With this very simple change, all the ARM64 builds that used to take hours to complete now finish in minutes. In addition, we can actually build the AL2023 ARM64 target to satisfy those users too. A simple change gave us a massive boost to performance and also provided a missing target.

To demonstrate this is not specific to Equinix hosts or in some fashion difficult to manage in heterogeneous infrastructure (e.g. various hosts/VMs from different providers), we also replicated this for all our commercial offerings using a Hetzner host. The process was identical: install the agent and make the runs-on code change as above to use Actuated. Once again, we saw massive improvements in build times.

The usage of bare-metal (or cloud) hosts providers is invisible and only a choice of which provider you want to put the agent on. In our case we have a mixed set up with no difference in usage or maintenance.

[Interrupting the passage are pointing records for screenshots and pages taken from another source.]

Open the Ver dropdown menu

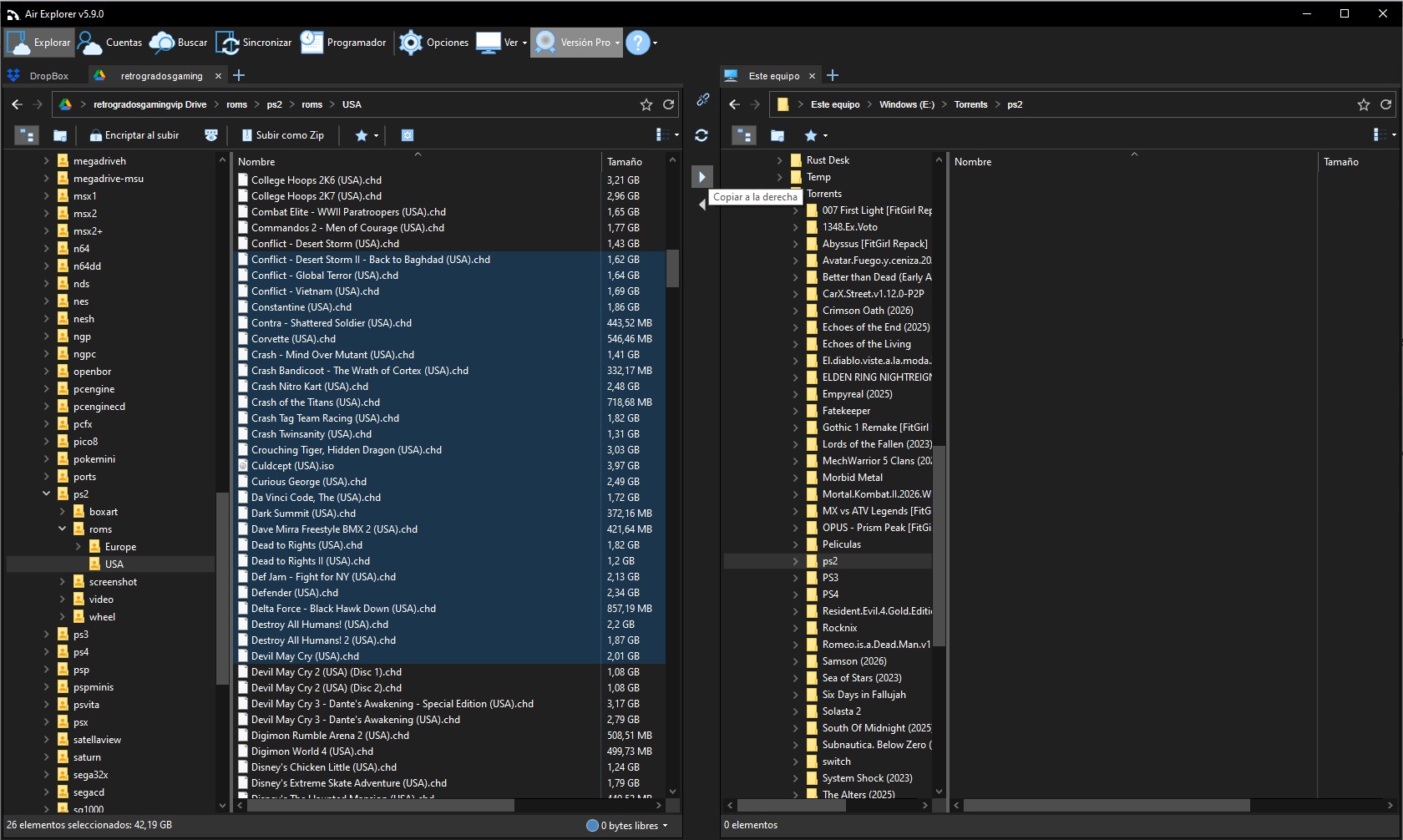coord(502,43)
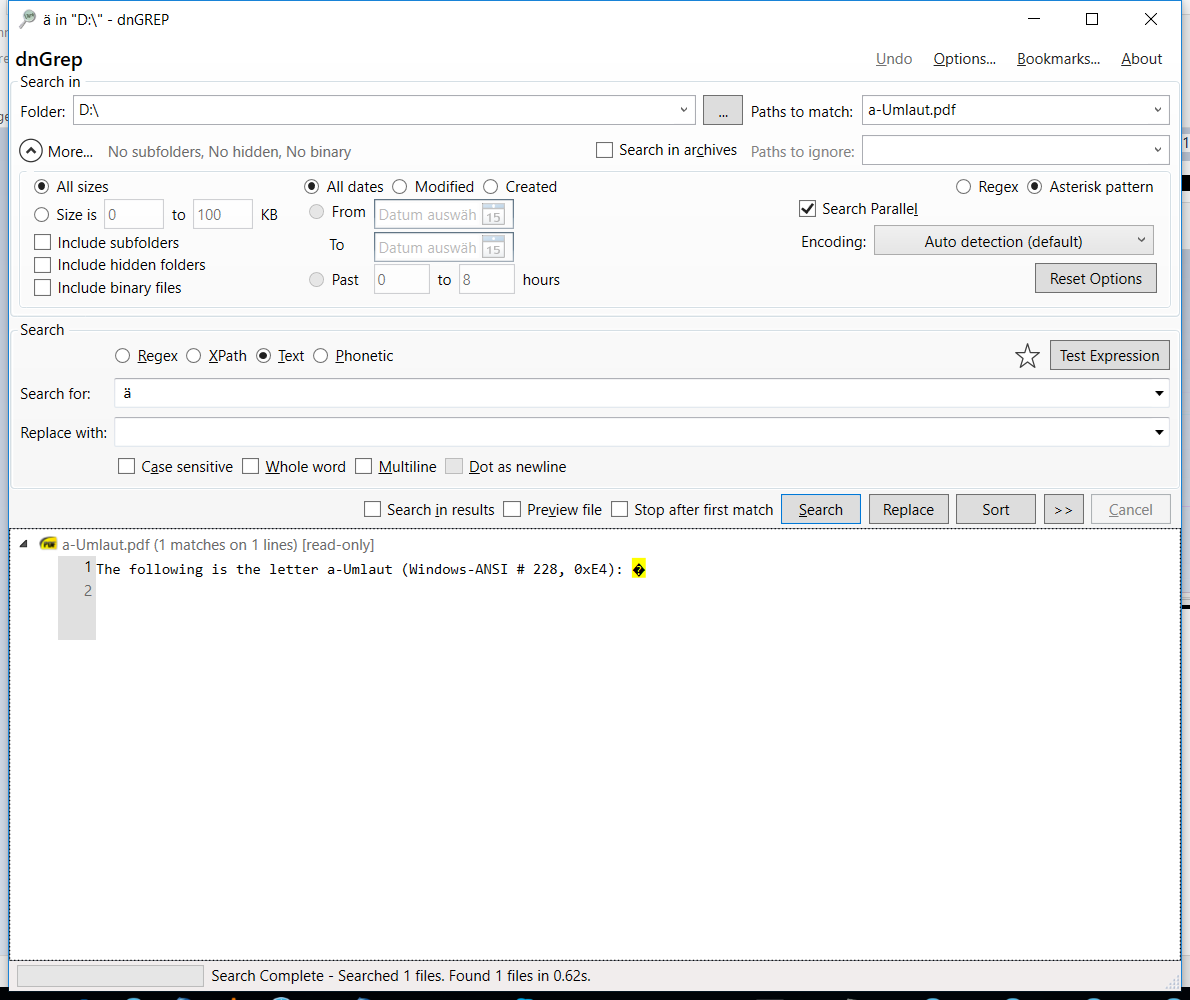Click the progress bar in the status bar
This screenshot has width=1190, height=1000.
(109, 975)
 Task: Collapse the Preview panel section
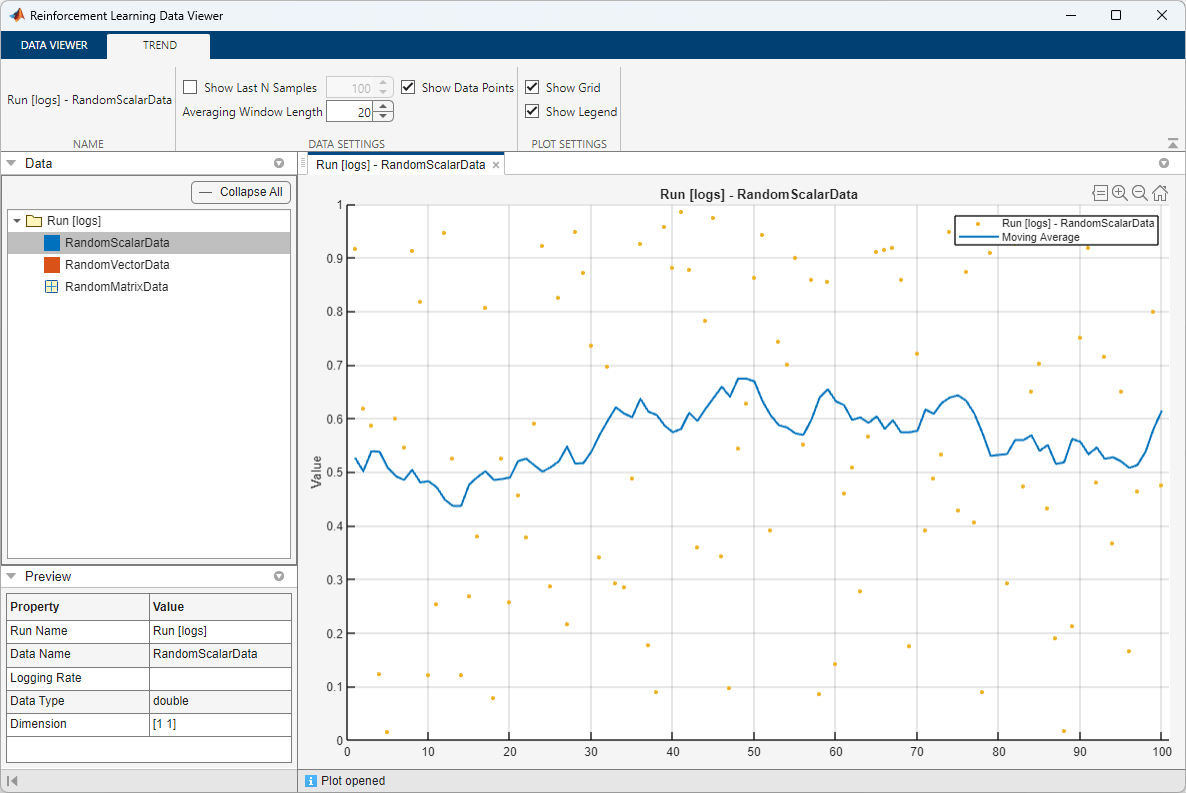coord(11,577)
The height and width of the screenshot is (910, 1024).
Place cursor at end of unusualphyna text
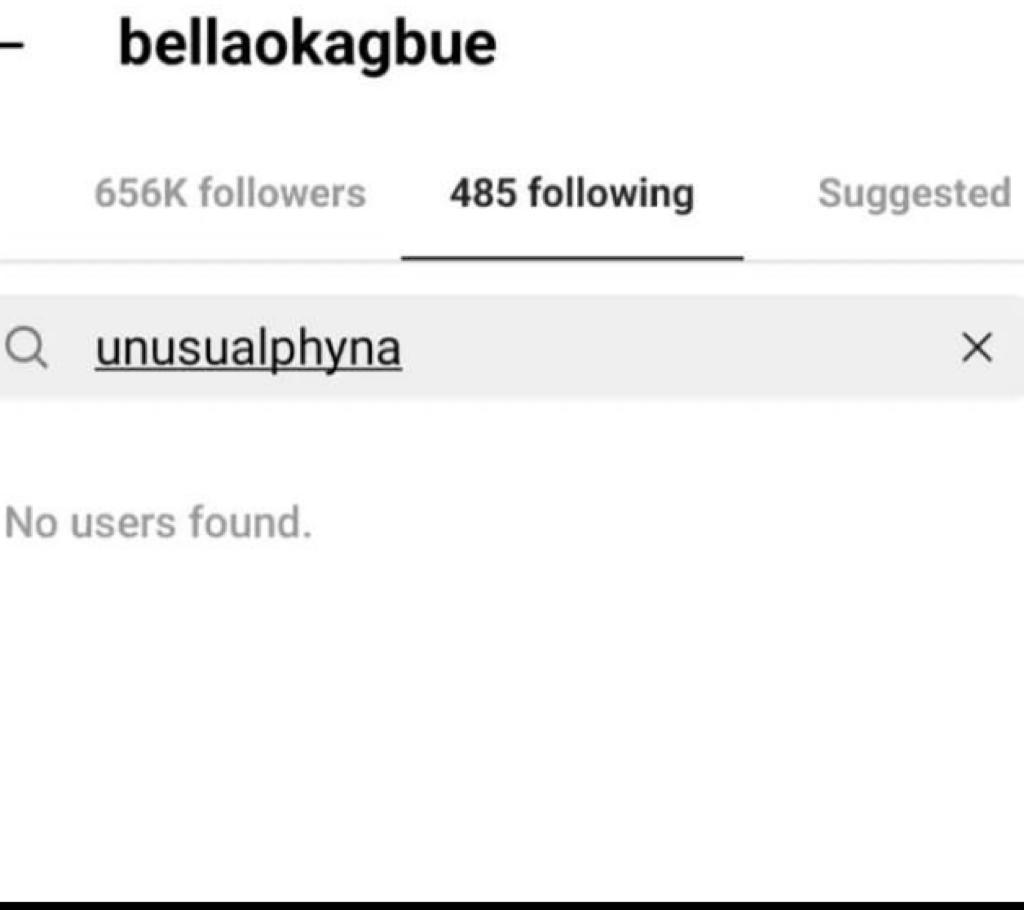tap(403, 348)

Challenges building containers for Calyptia Core

The native package (RPM/DEB) building described above was quite simple to integrate via the existing workflows we had.

Building the native packages is done via a process that runs a target-specific container for each of the builds, e.g. we run a CentOS container to build for that target. This allows a complete build to run on any Linux-compatible machine with a container runtime either in CI or locally. For ARM builds, we were using QEMU emulation, hence the slowdown as this has to emulate instructions between architectures.

Container builds are the primary commercial area for improvement as we provide a SAAS solution running on K8S. Container builds were also a trickier proposition for OSS as we were using a single job to build all architectures using the docker/build-push-action. The builds were incredibly slow for ARM and also atomic, which means if you received a transient issue in one of the architecture builds, you would have to repeat the whole lot.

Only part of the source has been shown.